Aim of the exercise: Exactly the lines from the one containing "Task: Switch to the Reports tab" through the end of the listing below are required, restated word for word and without pictures.

Record extracts:
=====
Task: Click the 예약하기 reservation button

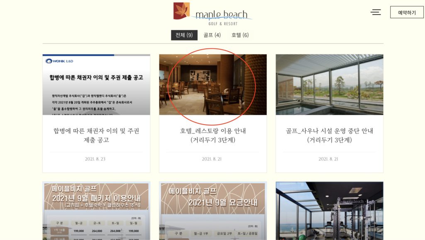Action: click(407, 12)
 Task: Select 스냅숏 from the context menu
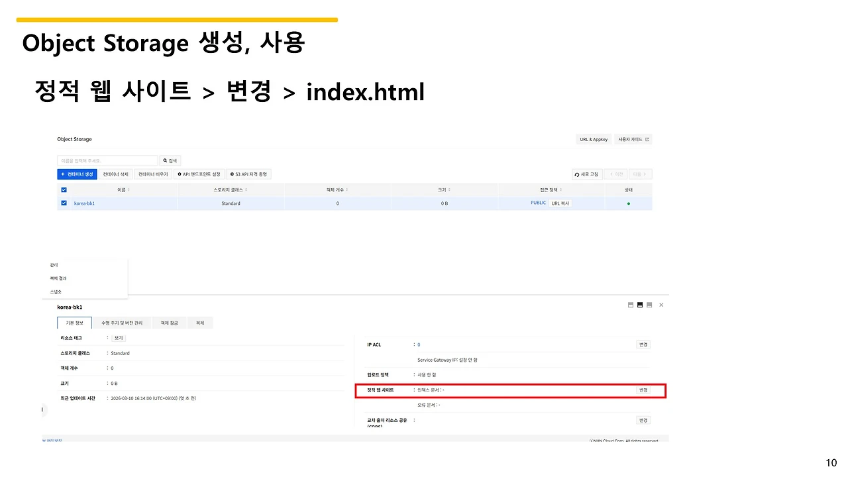(56, 291)
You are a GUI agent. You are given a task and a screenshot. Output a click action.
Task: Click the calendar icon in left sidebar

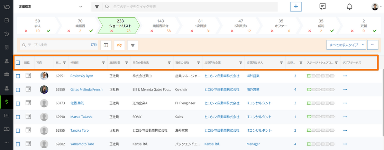tap(7, 20)
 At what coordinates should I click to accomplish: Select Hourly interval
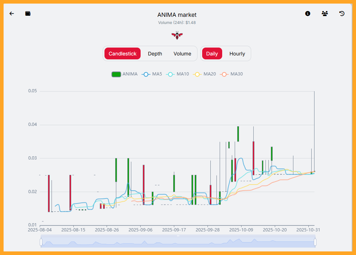(237, 54)
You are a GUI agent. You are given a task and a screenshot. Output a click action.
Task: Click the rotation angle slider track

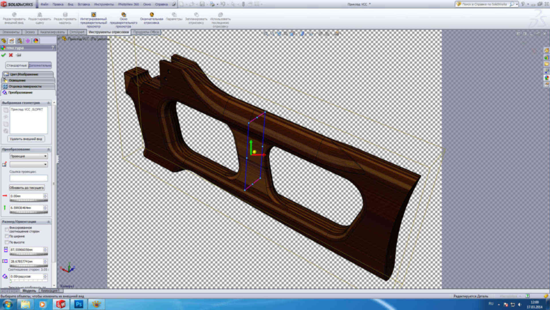[x=29, y=281]
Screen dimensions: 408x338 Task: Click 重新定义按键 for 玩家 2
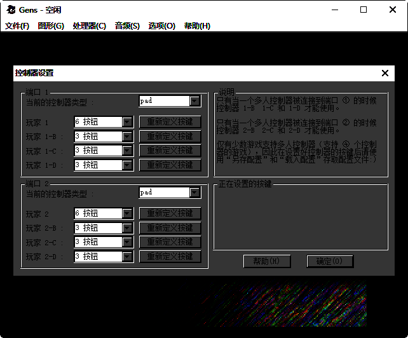170,213
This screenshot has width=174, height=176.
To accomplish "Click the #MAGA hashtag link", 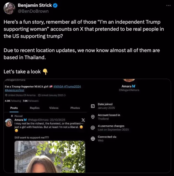I will (58, 87).
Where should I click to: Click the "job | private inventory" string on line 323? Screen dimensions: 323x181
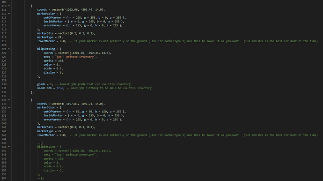coord(75,57)
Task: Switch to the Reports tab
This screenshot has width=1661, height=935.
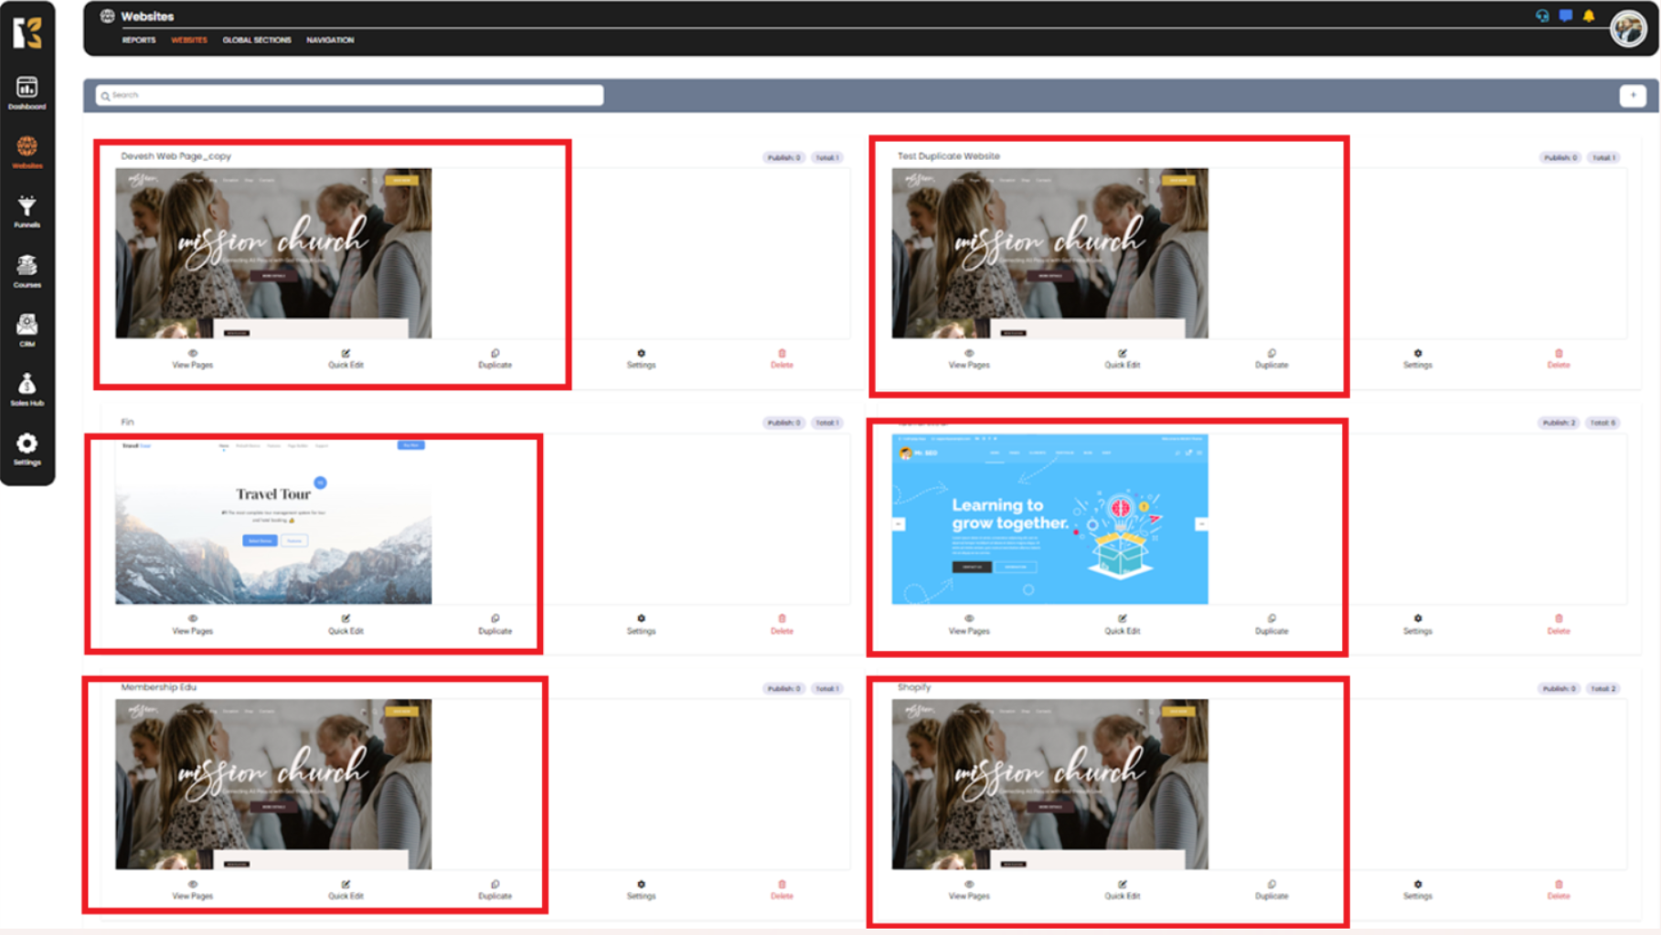Action: point(139,40)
=====
Your solution:
Task: Switch to the Reports tab
This screenshot has width=1661, height=935.
Action: point(139,40)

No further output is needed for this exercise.